たとえば、等級が一つ上がるタイミングで「次の役割に求められるマインドセットにCCPが活用できるのではないか」と考え、COになった社員がいます。その社員は、CCPを通して、理想のマネージメント像を考える中で、これまでのOJTにおける後輩への接し方が、知らず知らずのうちに相手の方向性や主体性を狭めていた可能性に気づき、自身の関わり方を見直したそうです。その変化は上司の目にも明らかで、チーム全体の雰囲気や動きが良い方向に変わってきていると評価されています。
【Q4】 様々なキャリア施策を行う中でどのように効果測定をしていくのか、たとえばアンケート設計のためのヒントがあれば教えてください。
基本的には、施策の実施前と実施後で測定することですね。これは人事としてデータを取っておきたいというのもありますが、アンケートの回答者にとっても、施策を通して自分自身が何をやってきたのか、腹落ちにつながるという側面もあります。そういう意味で、本人のその後にもつながるような形でアンケート設計ができるといいのではないかと思います。(坂爪氏)

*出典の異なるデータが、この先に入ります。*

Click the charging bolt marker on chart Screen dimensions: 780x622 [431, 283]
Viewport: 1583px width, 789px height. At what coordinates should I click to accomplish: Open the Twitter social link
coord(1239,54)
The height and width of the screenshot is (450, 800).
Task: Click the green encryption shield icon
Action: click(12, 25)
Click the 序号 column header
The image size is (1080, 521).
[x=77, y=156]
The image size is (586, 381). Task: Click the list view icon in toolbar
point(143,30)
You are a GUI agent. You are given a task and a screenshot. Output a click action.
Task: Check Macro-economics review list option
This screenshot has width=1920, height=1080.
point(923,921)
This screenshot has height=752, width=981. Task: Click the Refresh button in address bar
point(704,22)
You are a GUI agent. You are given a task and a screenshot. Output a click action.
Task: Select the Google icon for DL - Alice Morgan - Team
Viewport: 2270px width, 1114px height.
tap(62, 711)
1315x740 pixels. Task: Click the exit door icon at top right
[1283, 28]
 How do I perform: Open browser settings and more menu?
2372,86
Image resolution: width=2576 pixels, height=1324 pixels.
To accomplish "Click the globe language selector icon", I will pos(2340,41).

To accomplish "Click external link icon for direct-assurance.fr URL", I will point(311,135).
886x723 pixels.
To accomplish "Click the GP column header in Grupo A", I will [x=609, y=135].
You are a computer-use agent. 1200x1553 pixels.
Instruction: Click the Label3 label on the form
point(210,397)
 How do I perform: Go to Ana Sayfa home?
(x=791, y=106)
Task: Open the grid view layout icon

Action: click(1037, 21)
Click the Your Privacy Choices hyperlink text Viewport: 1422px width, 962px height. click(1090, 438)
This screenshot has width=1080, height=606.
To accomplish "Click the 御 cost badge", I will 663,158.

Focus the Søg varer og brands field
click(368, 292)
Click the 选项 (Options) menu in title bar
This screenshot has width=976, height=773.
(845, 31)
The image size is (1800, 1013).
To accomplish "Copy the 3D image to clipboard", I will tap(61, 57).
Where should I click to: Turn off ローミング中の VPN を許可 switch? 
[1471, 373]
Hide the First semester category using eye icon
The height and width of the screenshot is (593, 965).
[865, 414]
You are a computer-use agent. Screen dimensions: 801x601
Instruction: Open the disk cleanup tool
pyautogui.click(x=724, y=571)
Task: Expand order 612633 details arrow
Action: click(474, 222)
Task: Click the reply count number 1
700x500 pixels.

株式会社デンソー 生産革新センター 生産革新企画部 統括企画室 人財組織課
石原 香氏
大学卒業後、デンソーへ入社。海外拠点における生産技術教育の講師育成をはじめ、グローバル会議の運営や働き方変革、オフィス改革など幅広い業務に従事。2018年より、技術系新人採用の生産技術コースを立ち上げ、現在まで主に生産技術人財のリクルーティング・タレントマネジメントを担当。

株式会社デンソー 生産技術部 生産システム戦略室
山本 もと子氏
College of Eastern Utah、横浜国立大学経営学部卒業後、豊田自動織機入社。事業企画、同行秘書等に従事。リクルートエージェントへ転職し、転職をサポート。出産を機に退職。2018年から、デンソーにて自動車部品製造で培ってきたモノづくりのノウハウを体系化した「Lean AutomationⓇ」の社内外への展開と、生産技術者の人材育成を担当。

法政大学 キャリアデザイン学部 教授
坂爪 洋美氏
慶應大学文学部卒業後、株式会社リクルート人材センター(現:リクルート・キャリア)での勤務を経て、慶應義塾大学大学院経営管理研究科にて2003年博士(経営学)を取得。和光大学を経て、2015年4月より現職。専門は組織行動論。主たる研究テーマは、多様化した働き方の下での管理職のマネジメントのあり方。近著に「管理職の役割」(共著:中央経済社)。

Crafting Leaders & Management 代表
西畑 慎也氏
大学卒業後、株式会社デンソーで、生産技術や組織マネジメントの実践経験を積む。国内外の製造拠点統括として、生産体制強化や製造基盤構築を推進し、事業戦略を実行。その後、人材育成と組織開発を担当し、個々人のキャリア形成と事業成果を両立する仕組みを構築。2023年に独立し、多様な人々との経験を通じて得た学びを活かし、未来を創造する支援を行う。